“The shifting sands of the world... show how much the surrealists were drawn towards an interrogation of what reality actually is. Unlike fabulists of whatever hue, there is a materiality in surrealist writing that resolutely keeps it, one might say, 'down to earth'.”
“We can sum up the surrealist distinction between 'literature' and 'poetry' by saying where the former is artificial, fictive and elusive, the latter is natural, real, direct and spontaneous.”
“A stubborn refusal of the conditions of 20th Century 'reality', surrealism has denied intransigently and consistently that modern man can live without a sense of wonder at the world that was once embodied in myth. In approaching literature, it has aimed at restoring to the word its magical qualities. And at giving back to language the elemental power it once had within society. This determinism lies at the heart of the surrealist attitude and distinguishes it radically from the modernism which took shape contemporaneously with it.”
“The real importance of automatism lay in the fact that it led to a different relation between the artist and the creative act. Where the artist had traditionally been seen as someone who invents a personal world, bringing into being something unique to his own 'genius', the surrealists conceived themselves as explorers and researchers rather than 'artist' in the traditional sense and it was discovery rather than invention that became crucial for them.”

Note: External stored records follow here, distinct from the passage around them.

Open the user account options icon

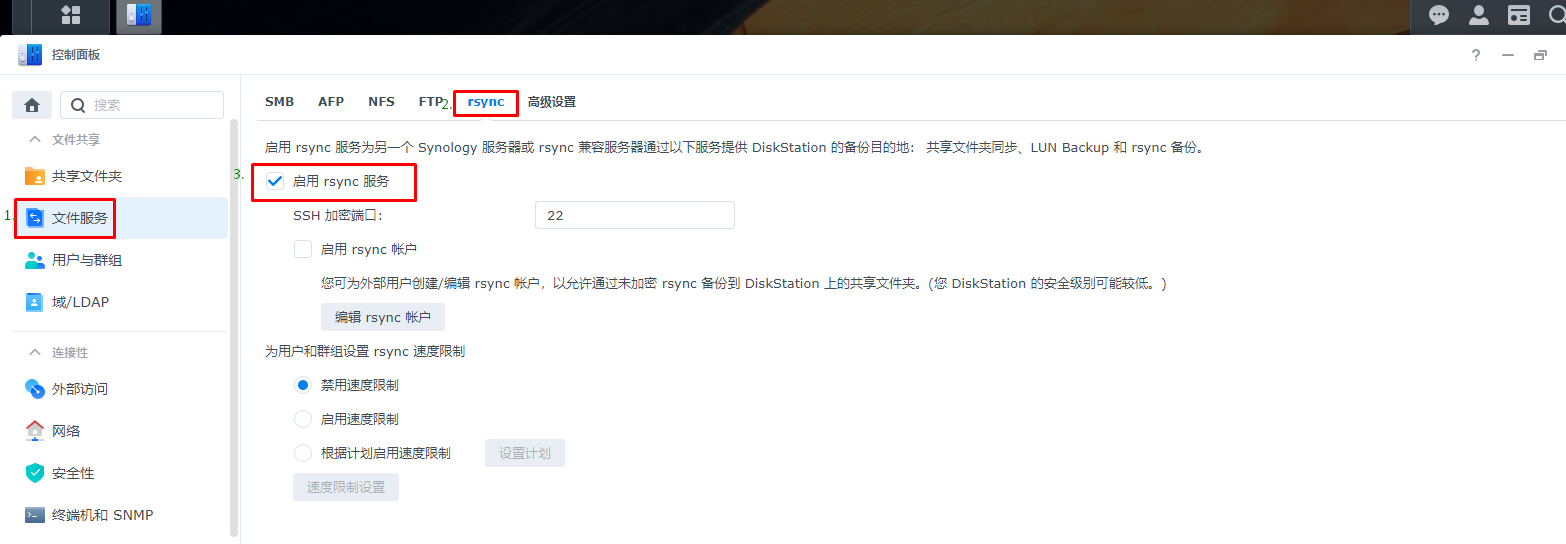pyautogui.click(x=1479, y=15)
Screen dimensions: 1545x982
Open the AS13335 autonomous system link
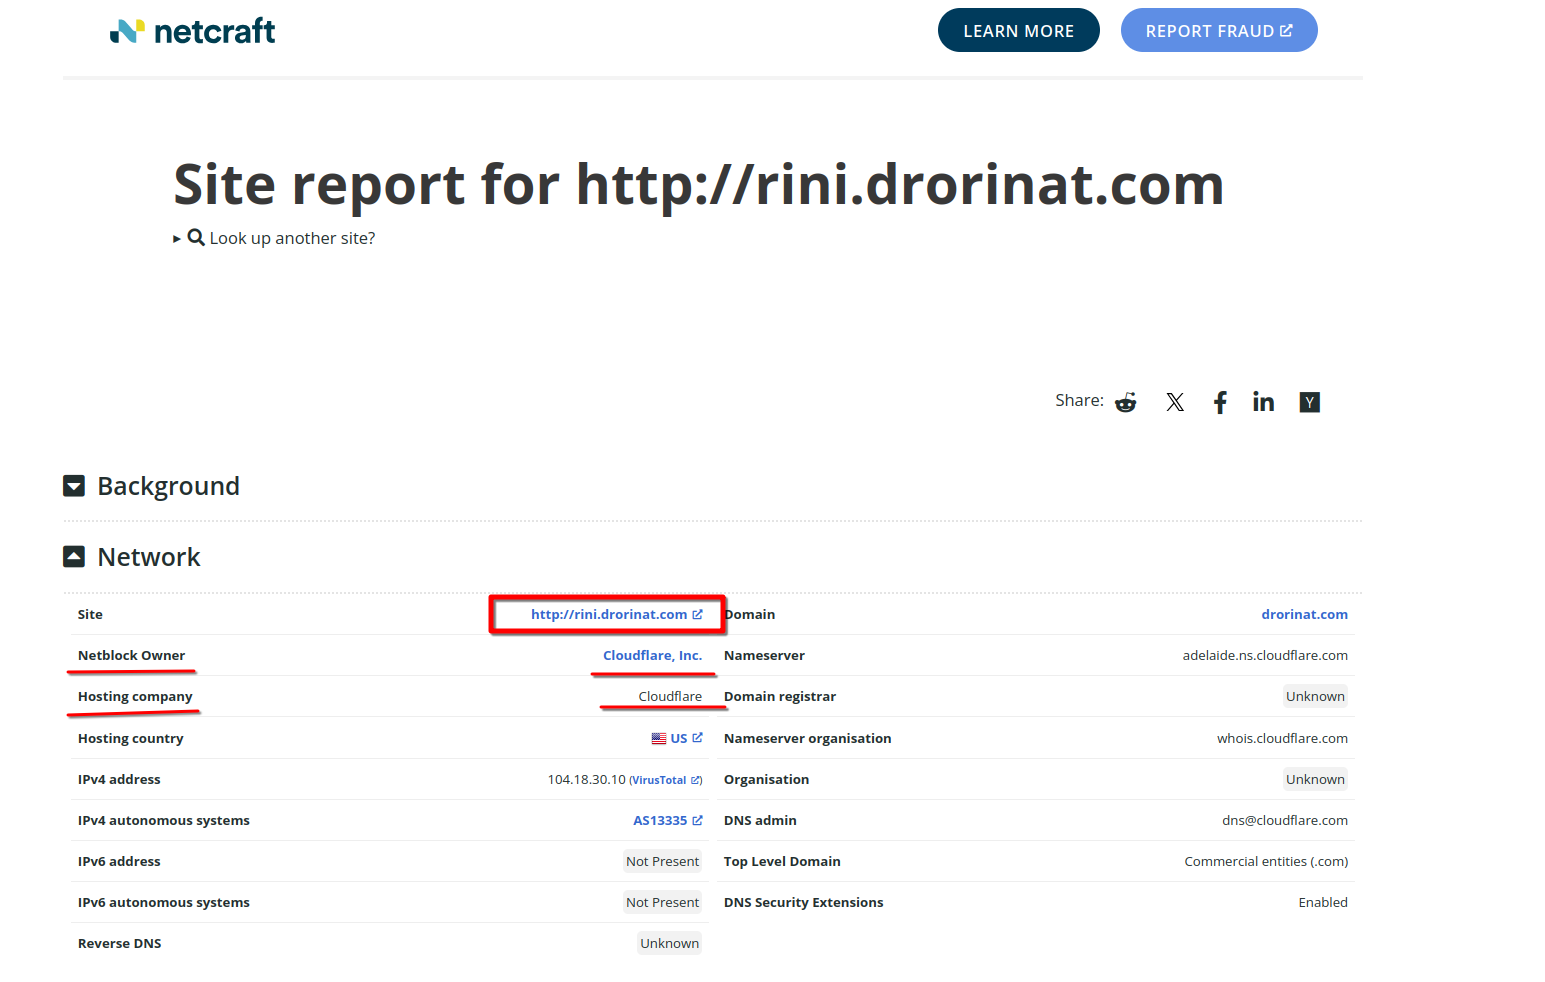[659, 820]
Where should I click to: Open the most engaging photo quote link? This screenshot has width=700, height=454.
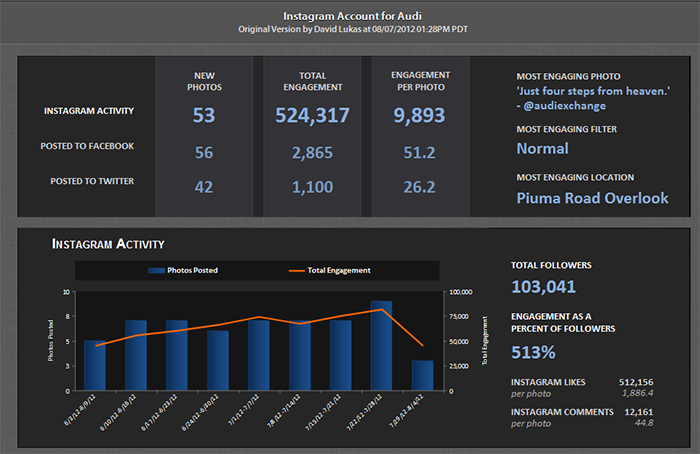pos(593,91)
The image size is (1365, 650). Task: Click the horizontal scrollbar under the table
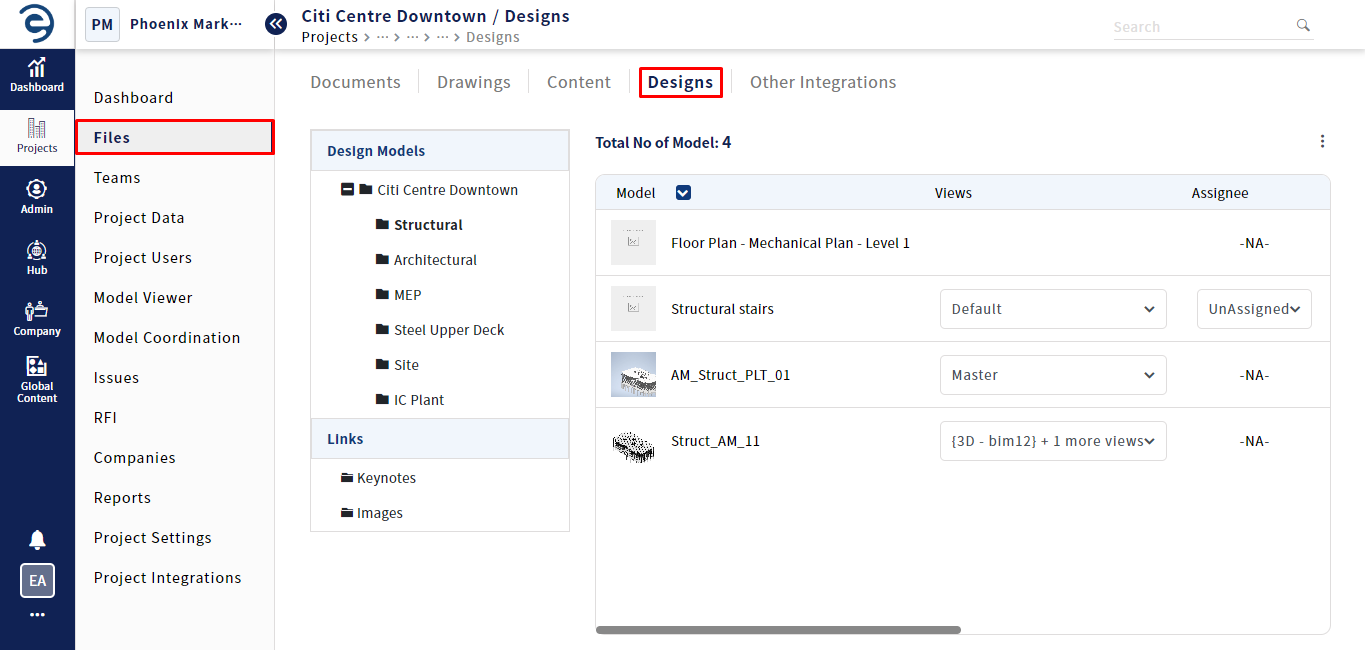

“Equally, the surrealists consider words as witnesses of life acting in a direct way in human affairs. To use words properly it was necessary to treat them with respect, for they were the intermediaries between oneself and the rest of creation. To abuse them was immediately to set oneself adrift from true being. Words need to be coaxed to reveal a little of their true nature, so as to close the breach that exists between the writer and the universe. The world is not something alien against which man is in conflict. Rather man and cosmos exist in reciprocal motion. We are not cast adrift in an alien or meaningless environment. The universe is intimate with us and, as Breton insisted, it is a cryptogram to be deciphered.”
“The form of the Gothic novel also implicitly contested the claims of Realism to reflect the world directly by showing how artificial its structure was.”
“Surrealism also refuses the representation of reality: reality can only be; its existence proves its reality. Fiction thereby becomes impossible or is, by definition, false.”